Stuttgart, 28.05.2018. Lars Patrick Berg, entwicklungspolitischer Sprecher der AfD-Landtagsfraktion, hält den Vorstoß von Andrea Nahles zur Einstufung sicherer Herkunftsländer in Afrika für eine unglaubwürdige Verzweiflungstat.

Nahles sehe die sinkenden Umfragewerte und die Konzeptlosigkeit der SPD. Da liege es nahe, eine Forderung der AfD zu kopieren. Berg führt dazu aus:

„Die Forderung Marokko, Algerien und Tunesien als sichere Herkunftsländer einzustufen ist richtig und hat Frau Nahles schön bei der AfD kopiert. Allein es fehlt der Glaube an die ernsthafte Umsetzung. Innerhalb der SPD hat Nahles den Widerstand der wohlsituierten Funktionselite, die in ihrem Elfenbeinturm lebend mit dem Leben des Normalbürgers herzlich wenig zu tun hat und munter weiter `Refugees welcome´ klatscht.

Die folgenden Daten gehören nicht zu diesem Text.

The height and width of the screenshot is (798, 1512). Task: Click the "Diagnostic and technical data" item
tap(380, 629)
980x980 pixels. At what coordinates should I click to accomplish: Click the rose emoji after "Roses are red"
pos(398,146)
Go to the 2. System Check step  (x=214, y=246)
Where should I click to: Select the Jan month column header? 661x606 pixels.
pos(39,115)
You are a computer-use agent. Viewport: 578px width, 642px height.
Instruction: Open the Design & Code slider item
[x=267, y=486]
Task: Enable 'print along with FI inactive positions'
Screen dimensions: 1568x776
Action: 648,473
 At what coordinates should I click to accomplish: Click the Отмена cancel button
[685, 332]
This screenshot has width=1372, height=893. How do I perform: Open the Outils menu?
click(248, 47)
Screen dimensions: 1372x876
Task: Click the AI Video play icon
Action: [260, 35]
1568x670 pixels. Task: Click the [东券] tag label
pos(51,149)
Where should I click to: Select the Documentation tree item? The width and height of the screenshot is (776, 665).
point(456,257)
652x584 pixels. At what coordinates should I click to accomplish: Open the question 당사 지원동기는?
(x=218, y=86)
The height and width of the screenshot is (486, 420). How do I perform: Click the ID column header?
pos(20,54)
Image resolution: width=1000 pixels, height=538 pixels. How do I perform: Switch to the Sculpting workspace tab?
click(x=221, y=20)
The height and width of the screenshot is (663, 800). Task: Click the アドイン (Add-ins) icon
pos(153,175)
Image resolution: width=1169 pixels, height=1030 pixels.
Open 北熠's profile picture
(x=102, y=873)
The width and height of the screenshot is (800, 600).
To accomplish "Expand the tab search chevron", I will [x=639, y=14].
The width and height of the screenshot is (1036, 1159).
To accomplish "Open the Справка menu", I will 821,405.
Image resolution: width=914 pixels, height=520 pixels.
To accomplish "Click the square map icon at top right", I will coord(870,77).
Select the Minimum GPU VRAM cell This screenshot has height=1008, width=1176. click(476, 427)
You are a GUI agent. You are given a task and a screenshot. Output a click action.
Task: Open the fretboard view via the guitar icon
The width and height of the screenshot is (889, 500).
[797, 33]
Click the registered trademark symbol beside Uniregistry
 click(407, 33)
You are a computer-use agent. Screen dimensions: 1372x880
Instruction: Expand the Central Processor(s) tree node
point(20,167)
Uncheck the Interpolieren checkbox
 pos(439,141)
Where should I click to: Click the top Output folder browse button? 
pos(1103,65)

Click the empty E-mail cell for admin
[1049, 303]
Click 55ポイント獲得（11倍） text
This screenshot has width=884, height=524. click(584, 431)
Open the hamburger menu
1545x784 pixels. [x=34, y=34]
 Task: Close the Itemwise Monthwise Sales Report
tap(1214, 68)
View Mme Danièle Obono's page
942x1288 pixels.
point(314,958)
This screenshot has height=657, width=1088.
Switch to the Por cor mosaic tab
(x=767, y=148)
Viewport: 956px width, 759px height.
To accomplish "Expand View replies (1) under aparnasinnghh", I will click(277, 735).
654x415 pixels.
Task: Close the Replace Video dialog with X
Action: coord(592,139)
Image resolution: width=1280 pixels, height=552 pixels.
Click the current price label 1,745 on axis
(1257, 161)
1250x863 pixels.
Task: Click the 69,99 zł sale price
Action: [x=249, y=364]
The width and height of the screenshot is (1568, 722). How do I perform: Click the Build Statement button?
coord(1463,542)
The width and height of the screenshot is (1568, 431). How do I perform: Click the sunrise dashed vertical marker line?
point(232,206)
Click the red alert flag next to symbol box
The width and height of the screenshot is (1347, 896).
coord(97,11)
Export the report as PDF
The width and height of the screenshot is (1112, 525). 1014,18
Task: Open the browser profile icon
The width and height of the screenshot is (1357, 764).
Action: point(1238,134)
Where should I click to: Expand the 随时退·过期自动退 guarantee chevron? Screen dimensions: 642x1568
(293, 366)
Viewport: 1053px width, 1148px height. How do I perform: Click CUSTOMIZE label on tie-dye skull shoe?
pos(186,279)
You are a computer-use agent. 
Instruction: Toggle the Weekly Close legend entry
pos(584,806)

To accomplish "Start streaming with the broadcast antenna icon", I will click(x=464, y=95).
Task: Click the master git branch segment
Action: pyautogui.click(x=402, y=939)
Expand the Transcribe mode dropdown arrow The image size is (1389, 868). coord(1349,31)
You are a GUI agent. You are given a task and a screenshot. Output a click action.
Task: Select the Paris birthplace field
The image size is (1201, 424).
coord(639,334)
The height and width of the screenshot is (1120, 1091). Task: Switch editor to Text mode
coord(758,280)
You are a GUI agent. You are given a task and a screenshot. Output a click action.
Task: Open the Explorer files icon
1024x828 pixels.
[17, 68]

Es wird daher wie so häufig bei der SPD nicht mehr als ein Ablenkungsmanöver sein. Nicht mehr als eine durchsichtige Verzweiflungstat einer umstrittenen Parteichefin in einer maroden Partei.“

Aus Sicht Bergs sei es löblich, Forderungen der AfD wenigstens in Ansätzen zu übernehmen, es sei aber eher unwahrscheinlich, dass die SPD noch genug Kraft und Willen zu einer tatsächlichen Kurskorrektur habe. Zu weit habe sich die SPD von den Themen der Arbeitnehmerschaft, Rente und Familien entfernt.

Die AfD fordere Hilfe vor Ort. Damit könne man mit viel weniger Geld viel mehr Menschen Hilfe zukommen lassen. Die Hilfe käme dann auch bei den wirklich Armen und Schwachen an. Zudem würde der Einwanderungsdruck sinken und sich weit weniger Menschen auf die gefährliche Route über das Mittelmeer begeben.